As artimanhas utilizadas por um jovem mecânico, em seus jogos de sedução, chegando a namorar cinco garotas ao mesmo tempo. O realizador bolonhês transforma esta comédia com toques irônicos num estudo psicológico sobre a vaidade humana. Adaptado livremente do romance de Vasco Pratolini, a estreia de Zurlini em longa-metragem seria o seu único filme mais leve, embora também seja tingido com alguma angústia. Um estudo sensível e divertido das psicologias, especialmente das mulheres.
 
valerio zurlini
FONTES
“A Dimensão do Silêncio no Cinema de Valerio Zurlini” (2008)
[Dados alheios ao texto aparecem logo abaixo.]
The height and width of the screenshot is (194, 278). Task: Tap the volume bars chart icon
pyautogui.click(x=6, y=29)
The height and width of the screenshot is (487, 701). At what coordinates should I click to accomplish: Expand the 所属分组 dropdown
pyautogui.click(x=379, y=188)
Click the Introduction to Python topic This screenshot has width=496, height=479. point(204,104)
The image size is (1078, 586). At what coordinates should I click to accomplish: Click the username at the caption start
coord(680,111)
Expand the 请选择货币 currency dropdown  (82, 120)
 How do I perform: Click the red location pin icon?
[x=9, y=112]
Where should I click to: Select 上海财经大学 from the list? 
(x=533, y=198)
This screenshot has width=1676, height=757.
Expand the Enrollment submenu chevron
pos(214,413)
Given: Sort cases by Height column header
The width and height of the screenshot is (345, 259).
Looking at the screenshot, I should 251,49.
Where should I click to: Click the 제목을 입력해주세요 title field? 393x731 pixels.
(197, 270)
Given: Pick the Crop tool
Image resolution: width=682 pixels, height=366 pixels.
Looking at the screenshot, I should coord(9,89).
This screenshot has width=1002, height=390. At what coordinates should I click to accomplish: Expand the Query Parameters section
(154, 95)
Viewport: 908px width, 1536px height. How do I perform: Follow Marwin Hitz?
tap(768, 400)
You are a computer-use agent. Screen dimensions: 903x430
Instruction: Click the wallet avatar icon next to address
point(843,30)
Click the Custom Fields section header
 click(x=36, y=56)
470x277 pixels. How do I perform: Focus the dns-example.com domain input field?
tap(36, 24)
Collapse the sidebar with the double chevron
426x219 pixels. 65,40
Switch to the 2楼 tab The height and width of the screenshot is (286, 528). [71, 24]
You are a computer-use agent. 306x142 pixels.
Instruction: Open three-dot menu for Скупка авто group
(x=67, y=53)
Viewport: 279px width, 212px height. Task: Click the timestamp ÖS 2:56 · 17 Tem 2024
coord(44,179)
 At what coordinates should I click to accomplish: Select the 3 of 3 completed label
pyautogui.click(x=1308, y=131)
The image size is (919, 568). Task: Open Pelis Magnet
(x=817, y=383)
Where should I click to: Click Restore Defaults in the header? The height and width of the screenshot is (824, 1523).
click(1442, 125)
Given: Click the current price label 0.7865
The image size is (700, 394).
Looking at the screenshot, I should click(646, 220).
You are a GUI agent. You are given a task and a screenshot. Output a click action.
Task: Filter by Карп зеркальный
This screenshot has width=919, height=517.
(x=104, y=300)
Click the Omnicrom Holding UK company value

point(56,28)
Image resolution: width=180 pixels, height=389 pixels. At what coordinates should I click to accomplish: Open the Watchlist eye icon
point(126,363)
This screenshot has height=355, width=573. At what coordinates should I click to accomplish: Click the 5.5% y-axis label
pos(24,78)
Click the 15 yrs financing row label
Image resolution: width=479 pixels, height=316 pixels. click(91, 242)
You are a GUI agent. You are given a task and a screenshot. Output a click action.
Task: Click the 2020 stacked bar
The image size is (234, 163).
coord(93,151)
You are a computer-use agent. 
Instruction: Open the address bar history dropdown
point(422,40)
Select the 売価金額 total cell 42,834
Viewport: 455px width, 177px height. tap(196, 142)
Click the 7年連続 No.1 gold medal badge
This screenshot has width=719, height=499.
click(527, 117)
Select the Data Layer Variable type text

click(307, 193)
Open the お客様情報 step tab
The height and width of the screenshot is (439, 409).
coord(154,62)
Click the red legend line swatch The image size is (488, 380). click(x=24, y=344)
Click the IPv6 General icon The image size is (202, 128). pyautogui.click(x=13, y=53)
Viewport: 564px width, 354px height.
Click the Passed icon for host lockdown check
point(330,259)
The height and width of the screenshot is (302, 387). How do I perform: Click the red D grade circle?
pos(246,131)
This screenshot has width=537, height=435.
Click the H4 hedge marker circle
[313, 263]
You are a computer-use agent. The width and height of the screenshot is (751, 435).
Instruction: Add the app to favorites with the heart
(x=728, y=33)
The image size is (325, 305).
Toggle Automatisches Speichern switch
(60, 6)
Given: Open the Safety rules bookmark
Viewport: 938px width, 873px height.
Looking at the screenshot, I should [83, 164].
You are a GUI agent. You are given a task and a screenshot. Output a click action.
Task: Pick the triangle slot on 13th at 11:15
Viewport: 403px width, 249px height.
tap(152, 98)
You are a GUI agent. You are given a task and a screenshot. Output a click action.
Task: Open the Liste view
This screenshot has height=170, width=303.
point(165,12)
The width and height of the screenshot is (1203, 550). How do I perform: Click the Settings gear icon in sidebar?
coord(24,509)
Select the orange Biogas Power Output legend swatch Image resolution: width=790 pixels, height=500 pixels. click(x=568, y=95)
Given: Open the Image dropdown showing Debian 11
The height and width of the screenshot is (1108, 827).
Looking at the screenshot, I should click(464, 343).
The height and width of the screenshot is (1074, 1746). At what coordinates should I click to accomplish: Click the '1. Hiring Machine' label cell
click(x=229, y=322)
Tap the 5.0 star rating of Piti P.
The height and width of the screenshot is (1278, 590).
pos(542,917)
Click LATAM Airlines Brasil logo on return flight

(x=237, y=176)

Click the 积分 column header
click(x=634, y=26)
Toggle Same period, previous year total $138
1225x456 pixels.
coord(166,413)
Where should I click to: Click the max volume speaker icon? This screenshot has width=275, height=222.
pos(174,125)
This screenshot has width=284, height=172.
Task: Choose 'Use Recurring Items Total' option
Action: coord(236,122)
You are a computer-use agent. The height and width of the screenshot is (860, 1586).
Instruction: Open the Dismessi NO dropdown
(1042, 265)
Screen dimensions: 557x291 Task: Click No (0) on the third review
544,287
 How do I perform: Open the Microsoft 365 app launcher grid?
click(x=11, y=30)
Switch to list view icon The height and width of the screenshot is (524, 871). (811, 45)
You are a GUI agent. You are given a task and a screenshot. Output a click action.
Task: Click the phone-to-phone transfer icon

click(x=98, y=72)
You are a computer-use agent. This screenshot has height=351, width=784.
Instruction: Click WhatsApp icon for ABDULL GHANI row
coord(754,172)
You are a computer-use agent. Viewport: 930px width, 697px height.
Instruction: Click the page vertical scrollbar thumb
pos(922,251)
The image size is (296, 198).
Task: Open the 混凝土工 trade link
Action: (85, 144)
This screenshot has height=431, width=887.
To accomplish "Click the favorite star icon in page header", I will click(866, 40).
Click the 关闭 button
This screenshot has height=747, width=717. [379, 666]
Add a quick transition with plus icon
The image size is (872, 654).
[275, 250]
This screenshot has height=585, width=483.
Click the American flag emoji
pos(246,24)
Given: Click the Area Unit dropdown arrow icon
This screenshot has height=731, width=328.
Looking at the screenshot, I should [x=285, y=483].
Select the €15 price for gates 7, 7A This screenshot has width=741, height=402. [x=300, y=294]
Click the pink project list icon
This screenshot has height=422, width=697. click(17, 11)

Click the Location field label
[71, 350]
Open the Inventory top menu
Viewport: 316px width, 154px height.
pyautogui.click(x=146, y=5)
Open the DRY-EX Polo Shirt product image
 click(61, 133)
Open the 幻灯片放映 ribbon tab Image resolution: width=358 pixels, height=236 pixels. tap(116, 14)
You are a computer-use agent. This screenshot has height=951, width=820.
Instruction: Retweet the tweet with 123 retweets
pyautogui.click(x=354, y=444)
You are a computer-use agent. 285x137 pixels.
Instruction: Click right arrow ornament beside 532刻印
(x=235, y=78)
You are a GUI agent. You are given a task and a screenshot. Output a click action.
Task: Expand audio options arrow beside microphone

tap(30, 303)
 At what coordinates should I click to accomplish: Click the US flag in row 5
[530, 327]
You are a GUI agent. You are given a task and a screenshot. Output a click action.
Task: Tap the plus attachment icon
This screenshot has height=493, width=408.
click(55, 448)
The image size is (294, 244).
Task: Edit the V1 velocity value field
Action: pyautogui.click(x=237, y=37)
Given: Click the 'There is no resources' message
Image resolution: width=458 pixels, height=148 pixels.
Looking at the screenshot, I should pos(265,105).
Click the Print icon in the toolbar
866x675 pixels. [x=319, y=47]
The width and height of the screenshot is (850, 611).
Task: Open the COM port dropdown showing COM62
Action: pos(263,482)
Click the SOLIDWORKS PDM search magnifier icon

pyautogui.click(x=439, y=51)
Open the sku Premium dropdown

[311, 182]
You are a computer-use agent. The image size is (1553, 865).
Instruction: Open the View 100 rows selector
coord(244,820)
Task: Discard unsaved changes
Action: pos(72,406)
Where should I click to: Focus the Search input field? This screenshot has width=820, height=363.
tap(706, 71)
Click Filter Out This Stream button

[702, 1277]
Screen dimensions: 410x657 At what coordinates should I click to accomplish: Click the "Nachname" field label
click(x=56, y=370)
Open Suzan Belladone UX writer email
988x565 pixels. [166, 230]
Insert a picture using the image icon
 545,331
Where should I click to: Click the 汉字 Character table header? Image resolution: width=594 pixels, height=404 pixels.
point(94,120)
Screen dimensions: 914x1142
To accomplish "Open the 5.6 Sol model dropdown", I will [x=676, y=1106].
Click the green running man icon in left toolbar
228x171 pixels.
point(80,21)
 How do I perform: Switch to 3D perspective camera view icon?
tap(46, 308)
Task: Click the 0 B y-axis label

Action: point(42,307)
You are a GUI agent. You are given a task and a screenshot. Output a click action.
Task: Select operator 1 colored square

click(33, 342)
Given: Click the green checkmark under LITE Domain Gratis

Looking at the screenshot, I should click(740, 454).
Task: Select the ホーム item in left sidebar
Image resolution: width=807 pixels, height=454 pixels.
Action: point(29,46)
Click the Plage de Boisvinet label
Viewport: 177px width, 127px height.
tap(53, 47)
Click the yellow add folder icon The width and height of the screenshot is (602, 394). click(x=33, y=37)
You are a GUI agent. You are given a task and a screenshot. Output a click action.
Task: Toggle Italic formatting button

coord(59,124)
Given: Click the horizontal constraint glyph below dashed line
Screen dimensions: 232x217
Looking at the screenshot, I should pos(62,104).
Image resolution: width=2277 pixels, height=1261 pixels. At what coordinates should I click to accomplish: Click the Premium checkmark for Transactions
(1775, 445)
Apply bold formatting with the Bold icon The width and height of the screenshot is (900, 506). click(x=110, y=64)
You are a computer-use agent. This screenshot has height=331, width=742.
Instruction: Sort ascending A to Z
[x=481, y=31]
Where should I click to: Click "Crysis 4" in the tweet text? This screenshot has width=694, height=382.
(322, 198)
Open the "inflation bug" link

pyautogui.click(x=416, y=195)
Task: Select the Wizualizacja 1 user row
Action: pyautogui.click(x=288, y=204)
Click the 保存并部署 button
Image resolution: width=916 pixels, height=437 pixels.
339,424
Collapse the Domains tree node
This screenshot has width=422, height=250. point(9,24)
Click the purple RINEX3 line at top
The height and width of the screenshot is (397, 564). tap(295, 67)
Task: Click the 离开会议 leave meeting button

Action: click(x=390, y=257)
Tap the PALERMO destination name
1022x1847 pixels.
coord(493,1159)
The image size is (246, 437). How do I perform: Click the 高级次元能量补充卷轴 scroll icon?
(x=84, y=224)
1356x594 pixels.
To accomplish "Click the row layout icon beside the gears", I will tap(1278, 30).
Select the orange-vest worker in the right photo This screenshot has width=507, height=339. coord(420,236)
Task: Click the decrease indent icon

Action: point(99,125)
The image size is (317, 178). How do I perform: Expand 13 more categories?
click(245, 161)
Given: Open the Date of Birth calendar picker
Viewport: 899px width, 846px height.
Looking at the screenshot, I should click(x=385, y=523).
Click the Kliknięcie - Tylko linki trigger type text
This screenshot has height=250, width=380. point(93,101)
de Celia Regina Cavalheiro
 
“Elogio Della Malinconia. Il Cinema di Valerio Zurlini”
(2000)
de Giamfranco Casadio
 
“A Praia no Deserto. Os Filmes de Valerio Zurlini”
(2007)
de Francesco Savelloni
 
“Valerio Zurlini”
(1993)
de Sergio Toffetti
 
“Valerio Zurlini”
(2001)
de Gianluca Minotti

 
o deserto dos tártaros

“Viver a vida não possui outra finalidade senão deixá-la escorrer e a morte é a única justificativa... Não existe validade de um sentimento, não existe validade de uma ilusão, não existe idealismo que dure, não existe nada que escape da amarga sobrevivência. De minha parte existe um consolo cristão, mas em sentido leigo, pagão.”